[Begin]

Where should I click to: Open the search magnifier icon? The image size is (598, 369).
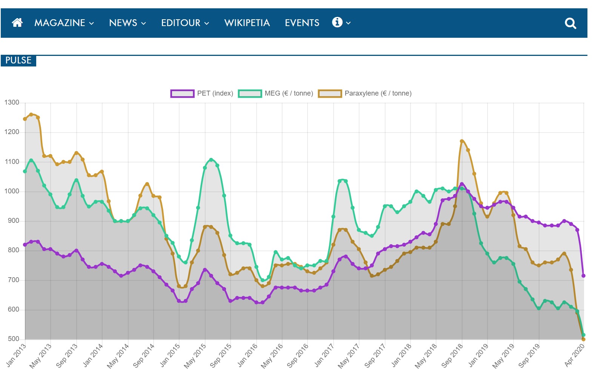[570, 24]
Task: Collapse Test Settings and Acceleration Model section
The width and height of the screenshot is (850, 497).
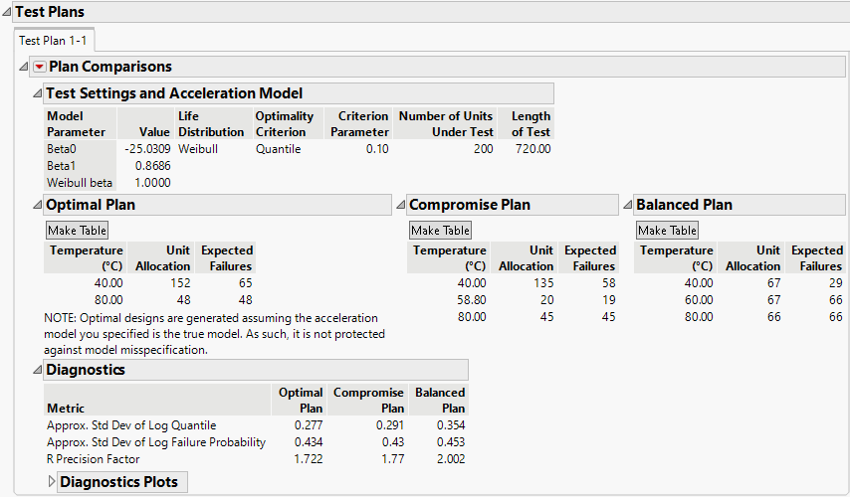Action: coord(37,93)
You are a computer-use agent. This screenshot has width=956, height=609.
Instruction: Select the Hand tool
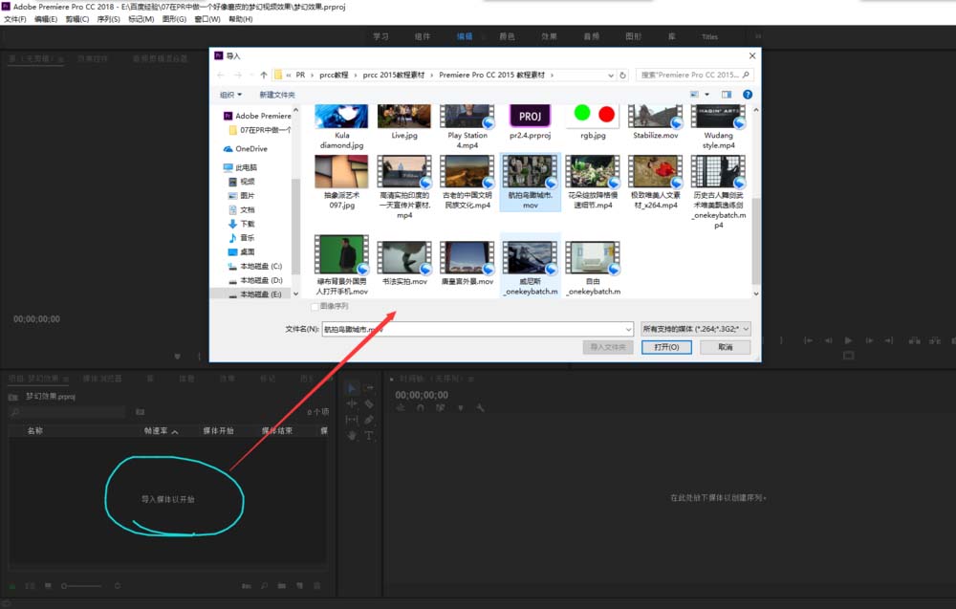coord(352,435)
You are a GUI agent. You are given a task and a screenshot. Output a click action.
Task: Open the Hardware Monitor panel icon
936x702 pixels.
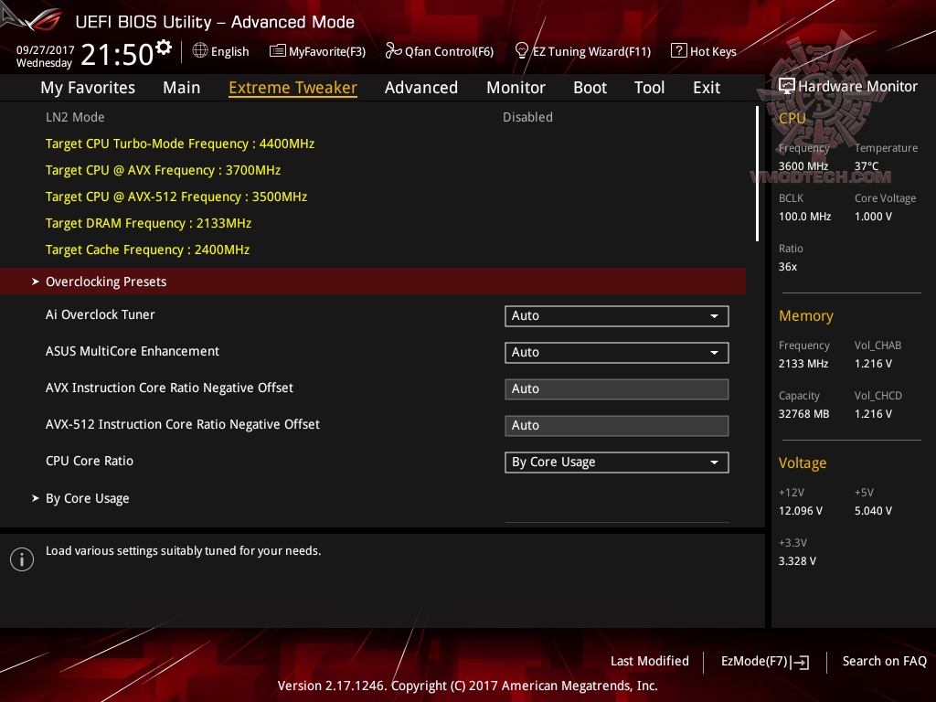(787, 85)
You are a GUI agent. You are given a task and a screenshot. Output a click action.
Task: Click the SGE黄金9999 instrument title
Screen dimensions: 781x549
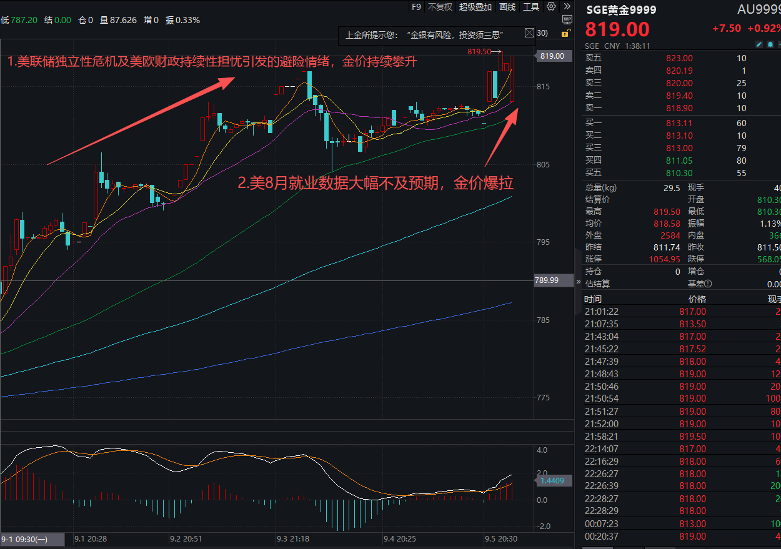pyautogui.click(x=620, y=10)
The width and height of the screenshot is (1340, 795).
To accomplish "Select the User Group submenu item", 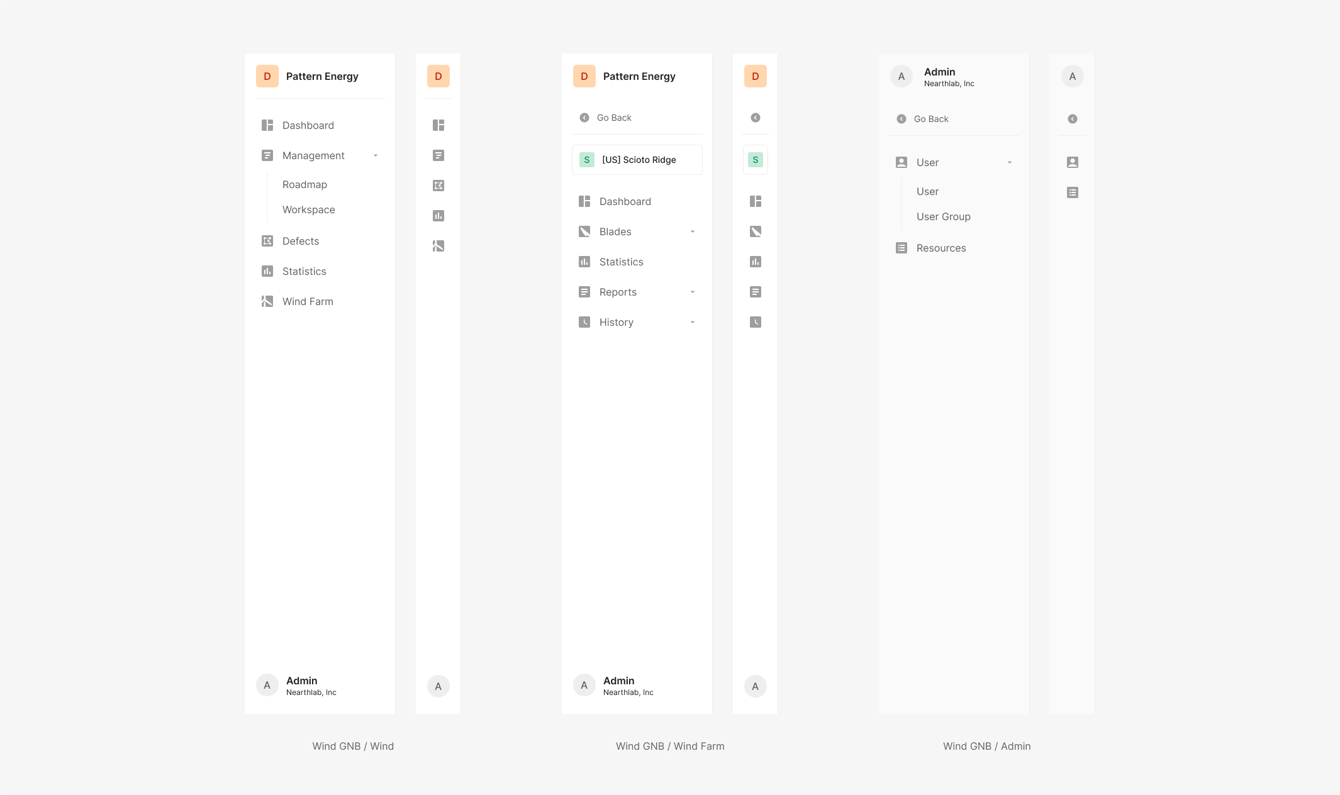I will pos(943,216).
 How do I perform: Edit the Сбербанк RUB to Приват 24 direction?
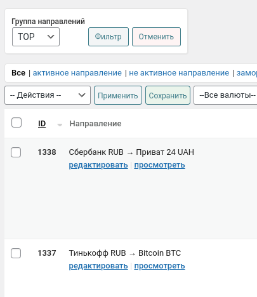[98, 165]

[End]

* EXERCISE
Please rewrite the items from the line with "Task: Collapse Test" to the line with "coord(352,435)", both included, keeping the requests and shifting every coordinate in the answers by -34. Leave the pictures out.

* TASK RESULT
Task: Collapse Test Settings and Acceleration Model section
The width and height of the screenshot is (850, 497).
Action: coord(3,59)
You are a computer-use agent. This screenshot has width=956, height=609.
Instruction: Select the Hand tool
coord(318,401)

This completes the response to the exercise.